• STUDY TEXT:

This paper analyzes the state of maintenance of concrete bridges worldwide for the preventive maintenance of aging concrete bridges. In addition, this study proposes an analytical model for empirical experimental data and systematic experimental procedure.

2. State of Aging Bridges

2.1. Problem of Aging Bridges Worldwide

Bridges are considered the biggest indicator of the nation’s competitiveness in construction technology. Moreover, as regional landmarks and the foundation of the local economy, bridges are facilities that attract significant social attention. The collapse of the Mianus River Bridge in Connecticut, United States, in 1983, the collapse of the Thruway Bridge in the state of New York in 1987, and the collapse of the Minnesota Bridge in Minnesota in 2007 serve as important cases that suggest that delayed investment and decision-making in aging bridges can result in serious safety problems. However, despite these cases, the Morandi Bridge in Genoa, Italy, collapsed in 2018, as shown in Figure 1. The Morandi Bridge was 51 years old, and its collapse resulted in 43 casualties and an estimated economic loss of approximately $150 billion, according to Reuters, France 24 News. The bridge collapsed because the maintenance management system, according to the aging of the bridge, was not in place, and thus, the bridge management was outsourced to a contractor working in the private sector. Furthermore, the investment for facility maintenance cost was reduced by 63% over ten years to reduce costs.
In addition, the FERN Hollow Bridge in Pittsburgh, United States, collapsed in January 2022, as shown in Figure 2. The bridge collapsed due to a decrease in the durability of the steel bridge. The United States ranked 13th in the World Economic Forum (WEF) infrastructure maintenance in 2019. These evaluation results confirm that since 2000, the factor for the asset value decline due to the aging of facilities is greater compared to the GDP.
Cases of infrastructure facility accidents in developed countries indicate that if investment for preventive maintenance is lacking, the maintenance costs will increase rapidly and may increase significantly in the future. Therefore, several experts worldwide have continually asserted that a new understanding of the asset values of infrastructure facilities, preventive investment, and proper countermeasures is necessary [12].

• ACTIVITY LIST:
(A) Copy out, word for word, the part of the passage on aging bridges that opens with the words containing "In addition, the" and closes with "is necessary [12].".
(B) According to the passage on aging bridges, why did the Morandi Bridge in Genoa collapse? Answer in one to three sentences.

• EXTRACTED RECORDS:
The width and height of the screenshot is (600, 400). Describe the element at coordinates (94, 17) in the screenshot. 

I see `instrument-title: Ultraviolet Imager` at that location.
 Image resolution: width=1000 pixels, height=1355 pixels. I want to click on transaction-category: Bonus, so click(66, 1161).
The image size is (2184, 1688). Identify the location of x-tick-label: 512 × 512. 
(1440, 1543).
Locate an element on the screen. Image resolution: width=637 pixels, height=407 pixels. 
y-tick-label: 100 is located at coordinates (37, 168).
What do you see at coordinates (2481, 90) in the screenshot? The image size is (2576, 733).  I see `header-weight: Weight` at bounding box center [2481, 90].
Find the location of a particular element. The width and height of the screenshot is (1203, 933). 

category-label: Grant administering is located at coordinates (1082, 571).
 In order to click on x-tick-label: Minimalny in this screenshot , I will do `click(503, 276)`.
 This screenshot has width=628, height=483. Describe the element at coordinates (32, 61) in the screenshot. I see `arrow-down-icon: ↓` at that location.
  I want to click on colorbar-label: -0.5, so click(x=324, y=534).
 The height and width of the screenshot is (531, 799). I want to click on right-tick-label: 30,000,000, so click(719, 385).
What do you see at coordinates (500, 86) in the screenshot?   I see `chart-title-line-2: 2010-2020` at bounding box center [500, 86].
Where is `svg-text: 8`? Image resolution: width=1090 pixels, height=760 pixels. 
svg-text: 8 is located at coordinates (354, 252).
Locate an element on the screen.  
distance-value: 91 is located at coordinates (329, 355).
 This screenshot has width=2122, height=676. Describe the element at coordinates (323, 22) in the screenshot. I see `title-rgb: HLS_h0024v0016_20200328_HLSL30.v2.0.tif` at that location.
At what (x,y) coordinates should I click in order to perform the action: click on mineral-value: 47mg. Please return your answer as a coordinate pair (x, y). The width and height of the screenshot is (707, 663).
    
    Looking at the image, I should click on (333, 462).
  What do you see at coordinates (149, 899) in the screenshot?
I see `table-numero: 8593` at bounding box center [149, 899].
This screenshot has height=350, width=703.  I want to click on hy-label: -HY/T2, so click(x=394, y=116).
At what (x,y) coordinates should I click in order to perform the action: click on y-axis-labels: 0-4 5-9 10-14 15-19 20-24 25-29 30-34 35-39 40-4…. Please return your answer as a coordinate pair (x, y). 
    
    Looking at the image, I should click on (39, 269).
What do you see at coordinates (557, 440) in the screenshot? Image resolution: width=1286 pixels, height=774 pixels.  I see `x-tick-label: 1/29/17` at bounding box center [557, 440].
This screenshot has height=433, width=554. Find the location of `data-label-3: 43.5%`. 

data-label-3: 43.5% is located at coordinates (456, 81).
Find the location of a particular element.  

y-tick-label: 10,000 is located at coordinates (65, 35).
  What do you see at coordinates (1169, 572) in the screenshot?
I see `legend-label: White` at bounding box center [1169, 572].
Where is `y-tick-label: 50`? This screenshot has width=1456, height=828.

• ANSWERS BY TASK:
(A)
In addition, the FERN Hollow Bridge in Pittsburgh, United States, collapsed in January 2022, as shown in Figure 2. The bridge collapsed due to a decrease in the durability of the steel bridge. The United States ranked 13th in the World Economic Forum (WEF) infrastructure maintenance in 2019. These evaluation results confirm that since 2000, the factor for the asset value decline due to the aging of facilities is greater compared to the GDP.
Cases of infrastructure facility accidents in developed countries indicate that if investment for preventive maintenance is lacking, the maintenance costs will increase rapidly and may increase significantly in the future. Therefore, several experts worldwide have continually asserted that a new understanding of the asset values of infrastructure facilities, preventive investment, and proper countermeasures is necessary [12].

(B) The Morandi Bridge collapsed because no maintenance management system suited to the bridge's aging was in place, so its management was outsourced to a private-sector contractor. In addition, investment in facility maintenance was cut by 63% over ten years to reduce costs.